Last week, Sen. Elizabeth Warren (D-Mass.) again spoke out against the FDA's new blood donation policy — accepting blood from gay men, but only those who have been abstinent for at least one year.
Through Twitter, Warren called for concrete, alternative methods of ensuring blood safety, challenging the FDA to shake up the status quo.
Here's the Tweet:
The FDA must commit to building a bigger, safer blood supply through risk-based screening & have courage to set policies based on science.

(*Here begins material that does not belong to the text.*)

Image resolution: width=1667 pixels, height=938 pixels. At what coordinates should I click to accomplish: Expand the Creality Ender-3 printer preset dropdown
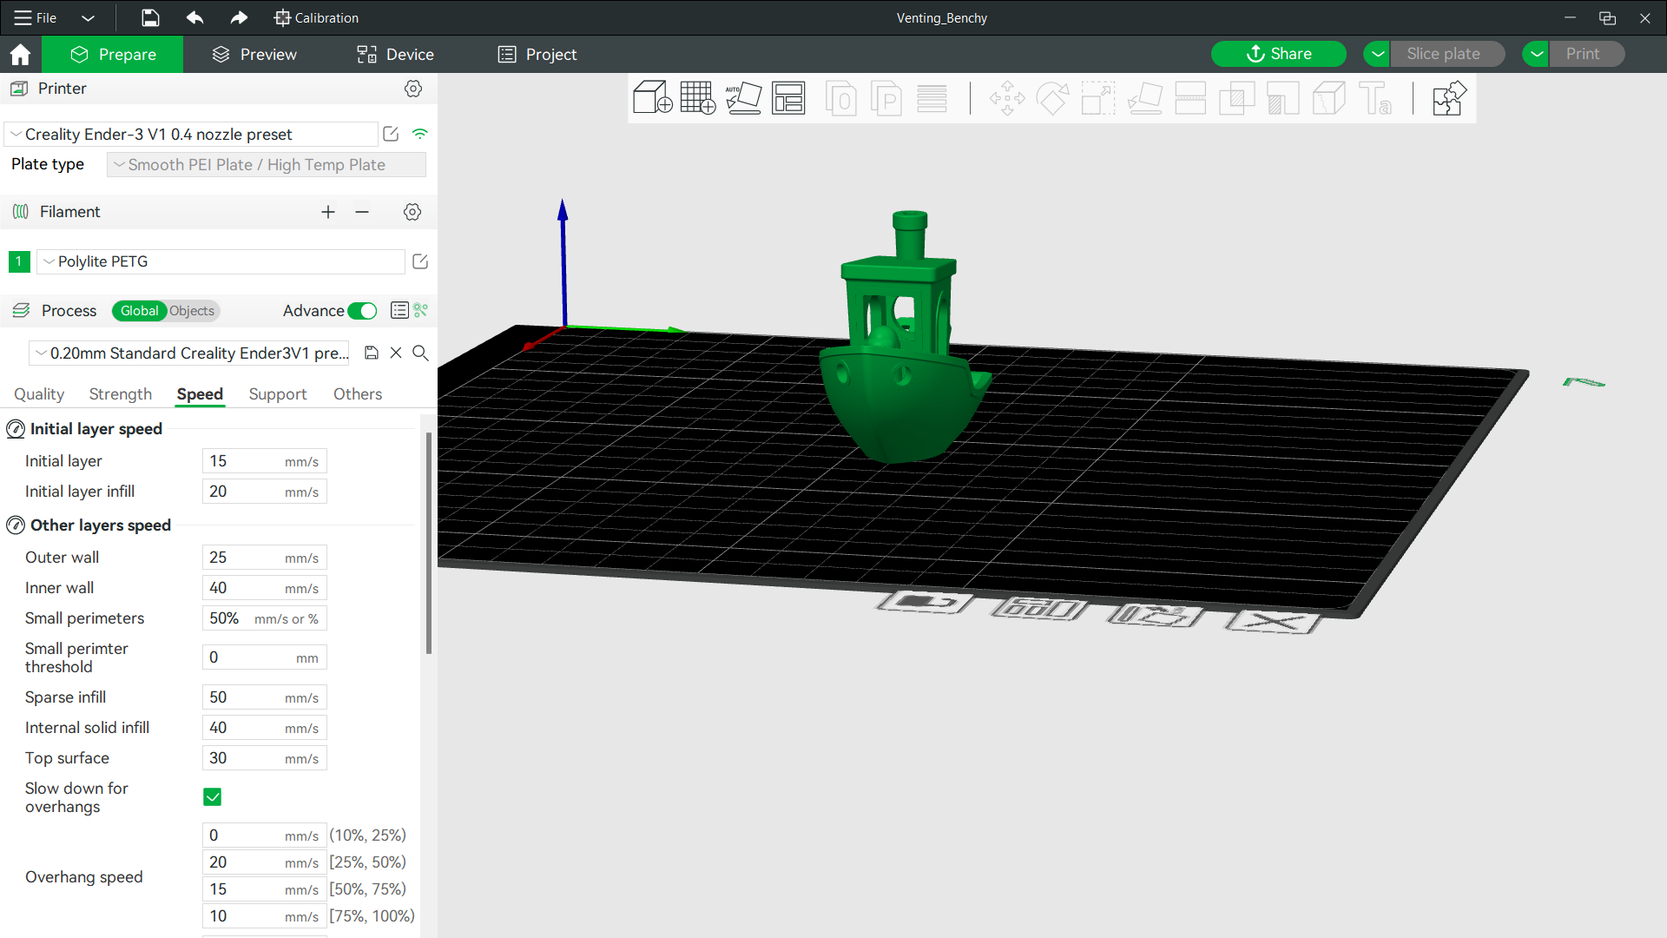click(x=191, y=134)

— Elizabeth Warren (@SenWarren) December 24, 2014
This statement is in line with the recent letter, signed by 80 congressional Democrats including Warren, which called for "risk-based blood donation policy," and stated:
The pertinent scientific question is not whether a cross-section of the population is more likely than another to transmit an infection, but rather whether an across-the-board, risk-based screening will reduce the likelihood of all infectious contaminations.
In related news, the FDA released a statement this week saying it had considered individual self-assessments, but did not find them reliable:
"Assessment of high-risk sexual behaviors would be highly burdensome on blood donation establishments and potentially offensive to donors."
John Aravosis over at AMERICAblog has some colorful commentary on the FDA's recent response:
So to recap, the FDA believes that a total stranger asking a man if he’s gay — a highly personal, and for some embarrassing, admission that could get you fired from your job, and disowned by your family — is not “offensive.”
Nor is it offensive to ask a gay man when the last time is he screwed another guy.
But if you ask a straight man whether he’s monogamous, how non-monogamous he is (how many different partners he’s had), and whether he use condoms during intercourse, suddenly the FDA becomes a collective prude.
I try not to over-use the word “homophobia.” But the FDA’s response to this mess is deplorable, offensive, and homophobic.
What do you think of the one-year deferral policy and the FDA's handling of the situation?